Page extract –
····················
But not all good short-story writers in this field are able to make the jump to the novel (Poe tried with The Narrative of Arthur Gordon Pym and made a conditional success of the job; Lovecraft failed ambitiously twice, with The Strange Case of Charles Dexter Ward and the rather more interesting At the Mountains of Madness , whose plot is remarkably Pym -like ) .
Campbell made the jump almost effortlessly, with a novel as good as its title was off-putting: The Doll Who Ate His Mother . The book was published with absolutely no fanfare in 1977 in hardcover, and then with an even greater lack of fanfare a year later in paperback . . . one of those cases that make a writer wonder if publishers don't practice their own sort of voodoo, singling certain books out to be ritually slaughtered in the marketplace.
Well, never mind that. Concerning the jump from the short story to the novel-writing the latter is much like long-distance running, and you can almost feel some would-be novelists getting tired. You sense they're starting to breathe a trifle hard by page one hundred, to puff and blow by page two hundred, and to finally limp over the finish line with little to recommend them beyond the bare fact that they have finished. But Campbell runs well.
····················
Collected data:
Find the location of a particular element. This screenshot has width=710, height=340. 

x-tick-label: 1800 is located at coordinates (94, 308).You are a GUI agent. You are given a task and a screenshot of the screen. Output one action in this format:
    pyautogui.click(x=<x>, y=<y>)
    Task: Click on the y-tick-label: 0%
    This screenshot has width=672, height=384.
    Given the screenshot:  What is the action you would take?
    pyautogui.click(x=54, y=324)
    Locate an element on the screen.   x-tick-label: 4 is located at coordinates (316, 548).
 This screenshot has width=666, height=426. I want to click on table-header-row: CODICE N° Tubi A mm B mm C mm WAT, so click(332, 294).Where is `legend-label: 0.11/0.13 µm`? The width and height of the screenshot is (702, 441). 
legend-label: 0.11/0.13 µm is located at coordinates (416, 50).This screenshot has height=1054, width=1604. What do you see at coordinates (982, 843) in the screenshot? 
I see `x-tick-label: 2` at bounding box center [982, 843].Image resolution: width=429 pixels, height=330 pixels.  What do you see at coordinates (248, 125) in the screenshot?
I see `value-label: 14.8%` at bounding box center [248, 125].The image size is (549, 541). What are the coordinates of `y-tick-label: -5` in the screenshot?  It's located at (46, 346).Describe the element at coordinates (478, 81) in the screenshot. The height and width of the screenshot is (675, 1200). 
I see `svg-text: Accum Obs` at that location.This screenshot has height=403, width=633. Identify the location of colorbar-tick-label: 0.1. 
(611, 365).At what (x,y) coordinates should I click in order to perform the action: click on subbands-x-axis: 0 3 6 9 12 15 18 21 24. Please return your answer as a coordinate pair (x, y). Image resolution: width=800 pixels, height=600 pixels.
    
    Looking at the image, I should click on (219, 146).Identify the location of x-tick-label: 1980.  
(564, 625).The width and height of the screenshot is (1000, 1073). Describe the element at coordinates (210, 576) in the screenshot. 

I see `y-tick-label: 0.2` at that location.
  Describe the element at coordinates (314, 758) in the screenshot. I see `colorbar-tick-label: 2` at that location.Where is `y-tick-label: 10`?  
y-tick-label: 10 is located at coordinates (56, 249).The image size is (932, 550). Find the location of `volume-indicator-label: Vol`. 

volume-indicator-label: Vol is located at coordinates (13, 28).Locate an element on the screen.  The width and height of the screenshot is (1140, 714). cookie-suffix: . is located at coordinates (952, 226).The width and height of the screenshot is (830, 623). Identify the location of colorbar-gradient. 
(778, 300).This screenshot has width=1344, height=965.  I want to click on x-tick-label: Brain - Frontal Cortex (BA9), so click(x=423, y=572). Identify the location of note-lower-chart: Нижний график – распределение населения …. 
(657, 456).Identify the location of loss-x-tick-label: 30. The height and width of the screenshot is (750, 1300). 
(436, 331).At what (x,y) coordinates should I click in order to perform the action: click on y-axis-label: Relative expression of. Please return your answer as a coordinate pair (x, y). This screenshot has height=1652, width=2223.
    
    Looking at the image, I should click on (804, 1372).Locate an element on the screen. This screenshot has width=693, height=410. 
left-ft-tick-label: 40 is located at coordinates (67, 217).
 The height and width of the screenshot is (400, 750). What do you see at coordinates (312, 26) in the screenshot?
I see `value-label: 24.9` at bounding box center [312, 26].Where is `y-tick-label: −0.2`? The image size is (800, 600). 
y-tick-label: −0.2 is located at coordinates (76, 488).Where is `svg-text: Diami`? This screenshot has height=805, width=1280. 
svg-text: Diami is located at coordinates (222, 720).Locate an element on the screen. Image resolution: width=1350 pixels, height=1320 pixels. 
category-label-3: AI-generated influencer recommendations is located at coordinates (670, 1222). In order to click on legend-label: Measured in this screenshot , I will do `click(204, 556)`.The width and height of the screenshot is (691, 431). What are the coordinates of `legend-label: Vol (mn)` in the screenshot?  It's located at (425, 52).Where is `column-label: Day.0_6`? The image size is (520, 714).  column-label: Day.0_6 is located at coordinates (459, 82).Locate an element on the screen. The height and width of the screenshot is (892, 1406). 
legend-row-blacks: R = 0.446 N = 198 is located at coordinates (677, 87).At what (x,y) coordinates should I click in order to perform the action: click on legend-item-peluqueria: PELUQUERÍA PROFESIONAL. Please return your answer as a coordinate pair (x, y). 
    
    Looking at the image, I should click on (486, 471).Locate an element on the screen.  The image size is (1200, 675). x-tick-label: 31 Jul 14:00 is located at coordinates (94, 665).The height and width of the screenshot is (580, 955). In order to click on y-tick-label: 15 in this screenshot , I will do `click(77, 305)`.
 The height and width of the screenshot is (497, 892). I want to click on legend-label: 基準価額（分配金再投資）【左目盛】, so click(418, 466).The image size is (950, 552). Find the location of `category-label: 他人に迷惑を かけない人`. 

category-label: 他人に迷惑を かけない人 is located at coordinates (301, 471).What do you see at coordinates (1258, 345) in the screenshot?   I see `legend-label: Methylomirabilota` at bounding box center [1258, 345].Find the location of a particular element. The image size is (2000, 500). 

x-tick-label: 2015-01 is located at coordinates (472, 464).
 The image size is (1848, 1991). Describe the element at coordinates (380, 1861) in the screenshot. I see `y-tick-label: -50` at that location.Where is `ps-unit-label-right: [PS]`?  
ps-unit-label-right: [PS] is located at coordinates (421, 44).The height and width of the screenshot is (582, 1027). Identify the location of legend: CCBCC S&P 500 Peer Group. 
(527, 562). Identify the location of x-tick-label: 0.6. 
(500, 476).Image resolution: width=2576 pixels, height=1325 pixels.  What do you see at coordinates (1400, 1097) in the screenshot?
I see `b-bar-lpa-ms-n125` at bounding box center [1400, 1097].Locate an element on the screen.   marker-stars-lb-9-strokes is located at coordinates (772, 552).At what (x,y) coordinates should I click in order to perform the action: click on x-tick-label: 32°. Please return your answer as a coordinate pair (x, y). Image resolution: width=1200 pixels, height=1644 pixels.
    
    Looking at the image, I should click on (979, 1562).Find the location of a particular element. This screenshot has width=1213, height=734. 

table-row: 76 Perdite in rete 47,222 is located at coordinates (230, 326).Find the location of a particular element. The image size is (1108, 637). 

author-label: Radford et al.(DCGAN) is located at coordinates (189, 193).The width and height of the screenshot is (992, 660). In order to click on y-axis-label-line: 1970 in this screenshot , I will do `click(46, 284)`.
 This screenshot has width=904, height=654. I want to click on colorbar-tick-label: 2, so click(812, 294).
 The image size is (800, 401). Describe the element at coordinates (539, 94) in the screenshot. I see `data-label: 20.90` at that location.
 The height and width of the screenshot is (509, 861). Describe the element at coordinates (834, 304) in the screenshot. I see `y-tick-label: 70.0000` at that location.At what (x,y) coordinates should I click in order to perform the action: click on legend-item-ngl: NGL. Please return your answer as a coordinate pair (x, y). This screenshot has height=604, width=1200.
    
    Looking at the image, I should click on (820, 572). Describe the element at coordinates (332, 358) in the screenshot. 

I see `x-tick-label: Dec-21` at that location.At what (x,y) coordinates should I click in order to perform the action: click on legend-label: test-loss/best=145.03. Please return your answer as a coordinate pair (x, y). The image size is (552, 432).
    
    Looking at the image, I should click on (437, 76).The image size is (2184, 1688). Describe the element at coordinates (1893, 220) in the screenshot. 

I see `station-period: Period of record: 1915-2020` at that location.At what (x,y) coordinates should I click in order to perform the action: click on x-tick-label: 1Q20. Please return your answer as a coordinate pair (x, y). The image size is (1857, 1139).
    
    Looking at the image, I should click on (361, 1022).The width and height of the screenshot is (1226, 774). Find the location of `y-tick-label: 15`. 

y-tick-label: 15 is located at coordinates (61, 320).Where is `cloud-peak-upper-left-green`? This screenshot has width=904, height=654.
····················
Pick up the passage on Campbell's move from short stories to novels right after its final sentence and carry it forward.

He is personally an amusing, even a jolly man (at the 1979 World Fantasy Convention he presented Stephen R. Donaldson with the British Fantasy Award, a modernistic little statuette, for his Thomas Covenant trilogy; Campbell, in that marvelously broad and calm Liverpool accent, referred to it as "the skeletal dildo." The audience broke up, and someone at my table marveled, "He sounds just like one of the Beatles."). As with Robert Bloch, the last thing you would suspect is that he is a writer of horror fiction, particularly of the grim brand he turns out.